But beneath the sarcasm, Sutter had to be pleased after the Kings erased deficits of 3-0 and 4-3 to earn a split of their home-and-home with the Blues.
Anze Kopitar set a career-high with five points, and Jake Muzzin scored the game-winning goal for the Kings, who had been 1-4-1 in their previous six games. St. Louis needed 10 shots to jump out to a 3-0 lead at 16:00 of the first period. Marian Gaborik had two goals and an assist. Jeff Carter ended a 13-game goal drought with a third-period goal; he had three assists. The Kings scored three unanswered goals in the third period, two nights after a third-period collapse in St. Louis. Muzzin scored on the power play with a wrist shot at 8:58. He grabbed a rebound at the left circle and moved around sprawled Blues defenseman Jay Bouwmeester before he beat goalie Martin Brodeur blocker side. Ryan Reaves was serving an interference penalty for a hit on Jarret Stoll.

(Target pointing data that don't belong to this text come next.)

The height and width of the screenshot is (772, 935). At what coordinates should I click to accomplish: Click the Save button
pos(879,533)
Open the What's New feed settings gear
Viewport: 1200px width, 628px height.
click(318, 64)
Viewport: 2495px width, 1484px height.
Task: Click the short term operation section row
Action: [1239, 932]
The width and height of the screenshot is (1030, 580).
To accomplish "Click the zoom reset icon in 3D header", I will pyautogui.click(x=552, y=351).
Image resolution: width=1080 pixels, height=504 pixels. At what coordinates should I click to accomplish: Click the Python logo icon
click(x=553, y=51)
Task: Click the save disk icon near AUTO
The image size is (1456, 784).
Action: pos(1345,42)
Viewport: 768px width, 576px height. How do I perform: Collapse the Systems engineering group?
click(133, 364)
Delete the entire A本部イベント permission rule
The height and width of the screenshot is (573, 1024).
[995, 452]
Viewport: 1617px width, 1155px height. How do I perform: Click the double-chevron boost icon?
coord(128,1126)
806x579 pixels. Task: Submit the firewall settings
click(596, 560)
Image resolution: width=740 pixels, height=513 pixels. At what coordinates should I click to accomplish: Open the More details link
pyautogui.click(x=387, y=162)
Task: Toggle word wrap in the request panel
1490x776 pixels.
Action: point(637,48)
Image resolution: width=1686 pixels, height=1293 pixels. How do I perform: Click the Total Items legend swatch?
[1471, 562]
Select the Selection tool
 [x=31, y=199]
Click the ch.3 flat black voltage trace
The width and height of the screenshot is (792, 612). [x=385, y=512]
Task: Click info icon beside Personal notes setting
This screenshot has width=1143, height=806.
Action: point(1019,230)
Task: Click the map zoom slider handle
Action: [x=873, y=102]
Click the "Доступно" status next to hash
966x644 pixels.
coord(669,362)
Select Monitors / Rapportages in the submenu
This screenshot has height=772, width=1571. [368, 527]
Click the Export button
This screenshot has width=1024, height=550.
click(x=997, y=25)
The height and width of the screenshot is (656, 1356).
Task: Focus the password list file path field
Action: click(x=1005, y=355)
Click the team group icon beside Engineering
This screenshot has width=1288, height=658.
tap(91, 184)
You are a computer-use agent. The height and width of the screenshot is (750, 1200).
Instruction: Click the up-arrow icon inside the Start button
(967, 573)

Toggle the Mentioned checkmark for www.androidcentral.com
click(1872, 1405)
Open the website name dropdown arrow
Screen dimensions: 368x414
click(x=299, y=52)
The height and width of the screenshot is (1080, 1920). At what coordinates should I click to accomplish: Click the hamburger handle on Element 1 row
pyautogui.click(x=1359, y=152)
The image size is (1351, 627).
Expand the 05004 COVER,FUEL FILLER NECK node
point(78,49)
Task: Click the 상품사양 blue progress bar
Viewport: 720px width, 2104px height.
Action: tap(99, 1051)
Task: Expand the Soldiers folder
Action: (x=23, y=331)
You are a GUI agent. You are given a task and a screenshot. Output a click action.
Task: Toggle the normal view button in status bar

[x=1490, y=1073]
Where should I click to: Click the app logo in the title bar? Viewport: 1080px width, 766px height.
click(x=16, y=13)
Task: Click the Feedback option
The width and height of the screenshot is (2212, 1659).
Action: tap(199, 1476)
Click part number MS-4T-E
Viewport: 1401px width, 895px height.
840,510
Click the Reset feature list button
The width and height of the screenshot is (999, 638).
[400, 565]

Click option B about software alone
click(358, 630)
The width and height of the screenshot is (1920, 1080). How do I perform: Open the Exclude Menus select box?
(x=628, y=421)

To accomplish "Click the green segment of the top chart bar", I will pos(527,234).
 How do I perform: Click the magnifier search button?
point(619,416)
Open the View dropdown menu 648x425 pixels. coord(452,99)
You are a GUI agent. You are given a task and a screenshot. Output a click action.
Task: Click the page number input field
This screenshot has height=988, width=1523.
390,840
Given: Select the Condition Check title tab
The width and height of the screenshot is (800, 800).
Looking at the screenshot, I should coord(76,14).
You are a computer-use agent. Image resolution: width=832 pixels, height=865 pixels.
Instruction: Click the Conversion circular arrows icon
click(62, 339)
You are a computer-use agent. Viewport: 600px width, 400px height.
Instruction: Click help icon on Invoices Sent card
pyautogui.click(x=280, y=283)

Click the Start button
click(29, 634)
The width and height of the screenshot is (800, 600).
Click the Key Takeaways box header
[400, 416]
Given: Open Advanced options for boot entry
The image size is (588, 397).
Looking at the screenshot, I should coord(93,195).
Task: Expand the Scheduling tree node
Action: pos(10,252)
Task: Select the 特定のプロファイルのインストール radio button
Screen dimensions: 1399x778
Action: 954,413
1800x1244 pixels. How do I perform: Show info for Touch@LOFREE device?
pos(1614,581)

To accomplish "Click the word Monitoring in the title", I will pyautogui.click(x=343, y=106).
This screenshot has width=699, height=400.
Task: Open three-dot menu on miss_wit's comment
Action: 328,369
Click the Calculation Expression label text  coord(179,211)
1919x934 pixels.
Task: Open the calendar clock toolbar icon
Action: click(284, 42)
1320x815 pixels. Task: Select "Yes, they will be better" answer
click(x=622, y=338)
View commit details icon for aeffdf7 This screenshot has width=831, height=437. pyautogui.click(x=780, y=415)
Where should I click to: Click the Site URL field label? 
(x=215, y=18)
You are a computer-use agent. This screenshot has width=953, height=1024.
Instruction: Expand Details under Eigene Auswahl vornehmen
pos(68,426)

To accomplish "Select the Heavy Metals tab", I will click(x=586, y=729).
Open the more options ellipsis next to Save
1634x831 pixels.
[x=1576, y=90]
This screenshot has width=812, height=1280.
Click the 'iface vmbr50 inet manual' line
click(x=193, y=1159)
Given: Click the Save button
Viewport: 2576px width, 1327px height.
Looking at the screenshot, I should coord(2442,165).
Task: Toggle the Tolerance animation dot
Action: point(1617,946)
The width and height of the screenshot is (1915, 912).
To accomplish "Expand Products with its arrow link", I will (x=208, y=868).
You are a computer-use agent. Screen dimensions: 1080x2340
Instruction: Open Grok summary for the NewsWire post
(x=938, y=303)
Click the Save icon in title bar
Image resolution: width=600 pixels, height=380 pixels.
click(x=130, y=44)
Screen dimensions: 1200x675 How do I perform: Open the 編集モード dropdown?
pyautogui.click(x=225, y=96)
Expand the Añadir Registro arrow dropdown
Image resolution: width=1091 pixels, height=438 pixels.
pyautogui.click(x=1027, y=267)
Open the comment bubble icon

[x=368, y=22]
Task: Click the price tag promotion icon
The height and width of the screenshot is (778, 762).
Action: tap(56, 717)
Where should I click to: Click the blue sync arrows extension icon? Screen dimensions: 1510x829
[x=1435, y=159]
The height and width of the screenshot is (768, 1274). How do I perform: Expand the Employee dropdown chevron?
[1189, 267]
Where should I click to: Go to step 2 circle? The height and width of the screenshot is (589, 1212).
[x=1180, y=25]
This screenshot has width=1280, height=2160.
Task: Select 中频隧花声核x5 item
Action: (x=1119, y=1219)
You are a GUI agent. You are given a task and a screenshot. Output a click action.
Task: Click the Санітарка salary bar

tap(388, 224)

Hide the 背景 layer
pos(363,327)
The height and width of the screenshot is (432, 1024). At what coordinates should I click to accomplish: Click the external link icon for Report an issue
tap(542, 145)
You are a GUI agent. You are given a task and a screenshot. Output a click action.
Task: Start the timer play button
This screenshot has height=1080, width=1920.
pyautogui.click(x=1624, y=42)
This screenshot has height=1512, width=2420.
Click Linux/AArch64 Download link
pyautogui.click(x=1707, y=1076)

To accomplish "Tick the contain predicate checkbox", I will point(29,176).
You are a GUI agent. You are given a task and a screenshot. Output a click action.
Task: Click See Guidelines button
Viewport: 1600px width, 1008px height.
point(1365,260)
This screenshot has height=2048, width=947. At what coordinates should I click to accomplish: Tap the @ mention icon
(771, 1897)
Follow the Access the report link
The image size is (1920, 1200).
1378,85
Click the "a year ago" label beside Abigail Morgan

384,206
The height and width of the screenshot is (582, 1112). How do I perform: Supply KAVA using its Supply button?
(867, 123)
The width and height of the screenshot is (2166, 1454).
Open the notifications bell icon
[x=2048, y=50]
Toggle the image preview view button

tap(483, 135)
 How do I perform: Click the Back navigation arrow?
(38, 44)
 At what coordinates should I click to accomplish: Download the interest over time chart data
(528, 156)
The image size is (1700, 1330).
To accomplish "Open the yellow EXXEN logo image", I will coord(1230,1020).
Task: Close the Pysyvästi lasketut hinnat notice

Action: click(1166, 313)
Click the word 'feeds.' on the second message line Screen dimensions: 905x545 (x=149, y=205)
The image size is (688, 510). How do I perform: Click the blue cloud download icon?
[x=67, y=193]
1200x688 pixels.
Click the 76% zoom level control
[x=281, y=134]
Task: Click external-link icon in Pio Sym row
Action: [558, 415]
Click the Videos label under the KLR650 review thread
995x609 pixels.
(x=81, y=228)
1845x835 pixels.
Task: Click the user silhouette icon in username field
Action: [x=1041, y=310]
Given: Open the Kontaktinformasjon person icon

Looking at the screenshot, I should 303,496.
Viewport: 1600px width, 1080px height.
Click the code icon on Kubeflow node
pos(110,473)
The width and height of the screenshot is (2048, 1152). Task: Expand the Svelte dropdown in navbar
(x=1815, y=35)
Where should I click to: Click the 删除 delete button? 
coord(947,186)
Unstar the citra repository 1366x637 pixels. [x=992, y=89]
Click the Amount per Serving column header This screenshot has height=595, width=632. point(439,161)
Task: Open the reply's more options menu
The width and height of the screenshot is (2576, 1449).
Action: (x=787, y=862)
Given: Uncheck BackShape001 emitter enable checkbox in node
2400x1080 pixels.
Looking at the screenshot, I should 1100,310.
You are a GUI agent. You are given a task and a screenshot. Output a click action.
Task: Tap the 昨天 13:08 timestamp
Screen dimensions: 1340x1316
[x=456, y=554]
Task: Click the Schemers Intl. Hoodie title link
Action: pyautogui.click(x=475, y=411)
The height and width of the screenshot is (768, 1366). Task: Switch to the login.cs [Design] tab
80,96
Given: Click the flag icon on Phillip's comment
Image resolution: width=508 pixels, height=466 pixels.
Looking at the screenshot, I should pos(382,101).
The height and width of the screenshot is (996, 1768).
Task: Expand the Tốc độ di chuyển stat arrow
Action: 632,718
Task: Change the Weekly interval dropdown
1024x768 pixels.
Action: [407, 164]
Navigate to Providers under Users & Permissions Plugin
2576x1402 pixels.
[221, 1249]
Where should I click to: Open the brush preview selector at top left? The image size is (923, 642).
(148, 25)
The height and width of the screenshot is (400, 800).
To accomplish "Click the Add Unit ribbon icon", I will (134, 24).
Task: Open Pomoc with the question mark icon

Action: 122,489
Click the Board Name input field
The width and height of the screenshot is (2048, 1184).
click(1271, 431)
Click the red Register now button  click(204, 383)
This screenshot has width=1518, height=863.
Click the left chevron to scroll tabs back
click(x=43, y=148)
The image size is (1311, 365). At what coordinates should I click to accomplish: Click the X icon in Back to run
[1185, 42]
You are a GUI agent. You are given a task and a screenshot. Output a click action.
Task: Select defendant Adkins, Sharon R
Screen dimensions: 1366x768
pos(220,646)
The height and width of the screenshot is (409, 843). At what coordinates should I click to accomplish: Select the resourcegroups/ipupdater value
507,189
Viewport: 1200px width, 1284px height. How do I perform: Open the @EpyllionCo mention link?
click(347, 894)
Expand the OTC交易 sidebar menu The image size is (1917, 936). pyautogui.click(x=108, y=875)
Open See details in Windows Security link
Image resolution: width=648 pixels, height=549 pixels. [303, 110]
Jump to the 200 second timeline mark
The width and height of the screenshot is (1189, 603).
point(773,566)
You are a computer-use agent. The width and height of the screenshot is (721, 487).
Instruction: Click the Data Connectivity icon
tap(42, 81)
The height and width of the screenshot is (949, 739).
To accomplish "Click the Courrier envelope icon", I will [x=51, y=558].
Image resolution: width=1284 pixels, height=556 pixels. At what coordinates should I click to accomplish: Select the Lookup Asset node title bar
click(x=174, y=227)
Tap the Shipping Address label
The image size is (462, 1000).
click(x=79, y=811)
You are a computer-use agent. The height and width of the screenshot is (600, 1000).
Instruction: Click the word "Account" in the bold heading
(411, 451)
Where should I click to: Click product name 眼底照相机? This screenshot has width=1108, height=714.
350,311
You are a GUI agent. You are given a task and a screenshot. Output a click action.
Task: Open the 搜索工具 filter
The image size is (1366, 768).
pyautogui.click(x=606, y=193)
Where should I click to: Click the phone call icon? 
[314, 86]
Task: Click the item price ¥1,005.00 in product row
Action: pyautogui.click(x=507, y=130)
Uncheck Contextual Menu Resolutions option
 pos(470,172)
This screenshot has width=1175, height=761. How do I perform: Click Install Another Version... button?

The Blues (21-9-2) had their five-game winning streak snapped. Captain David Backes pointed to the six power plays that St. Louis gave Los Angeles. Dwight King made it 6-4 when he scored his fourth goal with a shot from the red line that took a fluky bounce over Brodeur's left shoulder. The six goals allowed by Brodeur, who played in his first game against the Kings since Game 6 of the 2012 Stanley Cup Final with the New Jersey Devils, were the most in his four games with St. Louis. Carter's goal 20 seconds into the third period made it 4-4. He roofed Kopitar's saucer pass to finish a 2-on-1. It was his eighth goal, first since Nov.18. Jori Lehtera's goal with 3:43 left in the second had given the Blues a 4-3 lead heading into the second intermission. Kopitar and Gaborik each scored in the second period to make it 3-3. Kopitar's second goal in 15 games finished a rush at 6:14 after a T.J. Oshie turnover. Gaborik converted a loose puck on Drew Doughty's shot on the power play at 15:41. Gaborik has five goals in three games, exceeding his total in his first 17 games. Sutter moved Gaborik up to a line with Kopitar and Carter in the second period. St. Louis' third-ranked power play scored twice to highlight a physical, penalty-filled first period. Kevin Shattenkirk scored on a one-timer that might have gone off the stick of Kings defenseman Alec Martinez at 16:00 to put the Blues up 3-0. The goal was the eighth straight for St. Louis against Los Angeles; the Blues scored five unanswered in their 5-2 win against the Kings in St. Louis on Tuesday. Backes tipped Bouwmeester's point shot at 13:12 for the other power-play goal. Dmitrij Jaskin also scored on a deft redirect of Petteri Lindbohm's shot at 14:23 of the first. Jaskin was recalled after left wing Jaden Schwartz broke his foot Tuesday. Gaborik scored a power-play goal at 17:45 to salvage the first period for the Kings, who have been outscored 7-1 in the first period over the past seven games. But the goal was significant. Los Angeles were 3-for-6 on the power play. Kings defenseman Robyn Regehr left the game in the second period with an upper-body injury and did not return. Sutter said Regehr sustained the injury blocking a shot.
Blues Quotes
David Backes: "We killed too many penalties today. You get a 3-0 lead, you want to play a clean, hard game and not give them those opportunities. … I take a lot of the blame. I was on the ice for four of their goals, and that's not good enough. By the time we're trying to get out of the first period, we're giving them another power-play opportunity that they make good on, and now you give them a little life rather than a 3-0 lead after the first."Martin Brodeur: "It's one of those bounces that have never happened to me before. They [Kings] play similar [as in 2012]. They're a big team to play against. They use it to their advantage. I think Kopitar is definitely the guy that kind of drives the engine of that team, and Carter is doing well. They have depth. They're a good hockey team, but we played them well in our building, and if we didn't shoot ourselves, we would have had a better result today."